Monday, August 22, 2016

the wheel of the year.

I'm a few weeks back at work now, after a long medical leave. We got Leela on my first day away, so I've been sitting in my home office, having a pretty good transition back, but generally skeptical of this thing where I work all day instead of napping with my dog and taking her places on off-leash walks.

Work is quite a bit better; my old manager left right before I came back, and the new one is wiser, and as a result I am learning stuff again, which is fabulous. About half of it is stuff I want to know, even.

There's a concept in organizations called the Peter Principle. I first encountered this as a kid, where it was listed as "a person rises to the level of their incompetence," which never made any sense to me; but books and the Internet have since explained it. It suffers from imprecise language, even as English goes, and would be better phrased as "a person rises just past the level of their competence." Someone does a sequence of jobs well, or well enough to get by, until finally they get promoted to a role where they cannot perform well at all. No one wants to take responsibility for promoting the wrong person, especially if everyone involved is white men, so a person can just flounder along for years and years, in a job they have no hope of succeeding at. This is how good engineers wind up as bad executives.

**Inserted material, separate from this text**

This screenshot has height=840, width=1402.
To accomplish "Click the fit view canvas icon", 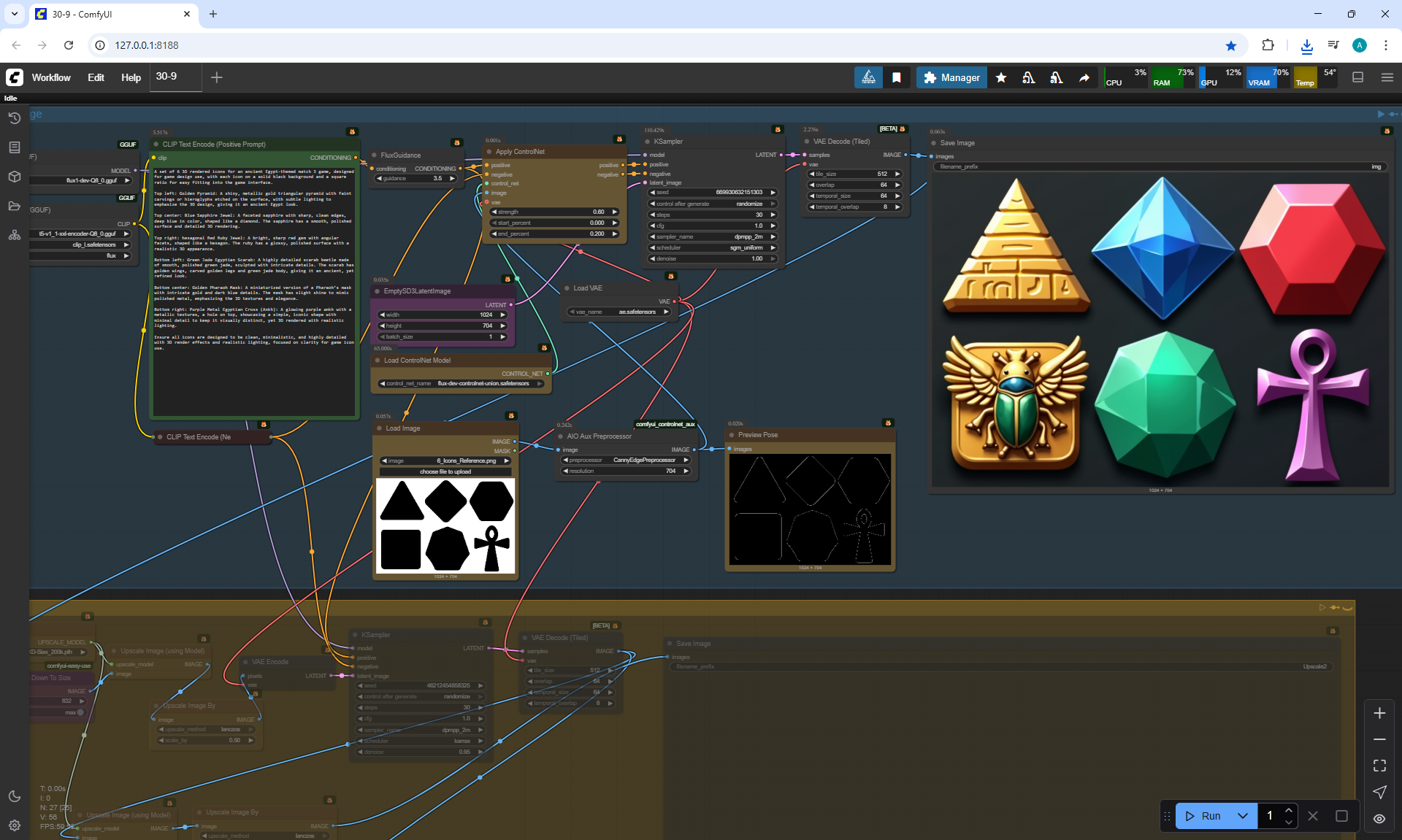I will [1379, 766].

I've been cranking away at some fantastic fiction books, but I've had a much harder time finding narrative non-fiction that holds my interest. I ended up with an overflow of emotionally-demanding psychology books, plus the ongoing projects A People's History of the United States and Anti-Intellectualism In American Life. Cubed and NeuroTribes are fine books, but they're not holding my attention quite fully. I started re-reading The Inheritance of Rome: Illuminating the Dark Ages, 400-1000 and I plan to finish it this time, but it's a bit more academic, though nothing like The Horse, the Wheel, and Language.

Things change, other things change more slowly. That's one of our functions as parents, maybe: the children change so fast that they can't see us changing more slowly, and that's close enough to real that we can be stable references points for them to stumble blindly into, forget about entirely, hang clothing on, or use for support, depending on the moment.